There’s no doubt that the human species, blessed with a gargantuan frontal lobe, has the capacity to be ingenuous. That’s reflected in a number of seminal events in agricultural history.

Nothing we grow or consume is remotely natural. It’s all the result of some form of modification. Cereal grains like wheat would historically shatter — drop their seeds prior to harvest. Not too useful if the seedhead is bare by the time you’re ready to harvest. Enterprising farmers would select individuals that went against the grain (bad pun) and didn’t shatter. Ultimately, all wheat became shatter resistant. Mind you, this was well before we could appreciate plant genetics, where we call the shots trying to get the best mix of characteristics.

The next step was hybridization, where we breached species boundaries. There was some pushback at the time (we’ve come 360 degrees, haven’t we?). Eventually, it became the norm. Other technologies like fusing plant embryos and making wide (distant but compatible species) crosses came down the pike. Sometimes we had to put the resulting embryos in a kind of plant neonatal care unit for them to mature. Certainly not natural.

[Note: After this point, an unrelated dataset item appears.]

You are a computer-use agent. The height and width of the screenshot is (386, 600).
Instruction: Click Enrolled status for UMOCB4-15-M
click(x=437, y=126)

We have recently advanced our knowledge of genetics to the point where we can manipulate life in a way never intended by nature. We must proceed with utmost caution in the application of this newfound knowledge.” Luther Burbank (Botanist and Pioneer in Ag Science, 1906)

Then came GMOs. This broadened our definitions and heightened our sensibilities. We’ve been browbeaten with this idea that life is insufferably and immutably static. But we know that organisms laterally swap DNA (the signature of the creator) — sometimes between wildly different kingdoms! Sweet potato has bacterial gene leftovers. Agrobacterium force feeds its plant host stretches of DNA, rewriting it in the process. The tools and precedent already exist in creation. We used that model as inspiration with a functional and humanistic goal of enhancing ag production and limiting our ecofootprint!

Certainly, one of the benefits of religion is that it satisfies an innate need to participate in ritual with a community of believers. One daily ritual I’m thankful to not contend with is wondering where my next meal comes from. There’s no doubt that human ingenuity is responsible for many success stories in ag. We can feed more mouths than at any time in history, and we’re poised for the peak population countdown to 2050.

The Bible — or any religious text — is rife with implied meaning. I believe we have wide license to use the resources bestowed upon us — including the sensible use of genetic modification to improve the human condition. It’s our divine prerogative to evangelize through action. I find it doubly ironic that 1) something so entrenched in the earthly realm can so poignantly affirm a heavenly cause, and 2) a theistic motivation can drive a race, creed, and religion agnostic application.

“Christianity and science are opposed … but only in the same sense as my thumb and forefinger are opposed — and between them I can grasp everything.” Sir William Bragg (Nobel Prize for Physics, 1915)

 

Tim Durham’s family operates Deer Run Farm — a truck (vegetable) farm on Long Island, New York. As a columnist and agvocate, he counters heated rhetoric with sensible facts. Tim has a degree in plant medicine and is an Assistant Professor at Ferrum College in Virginia.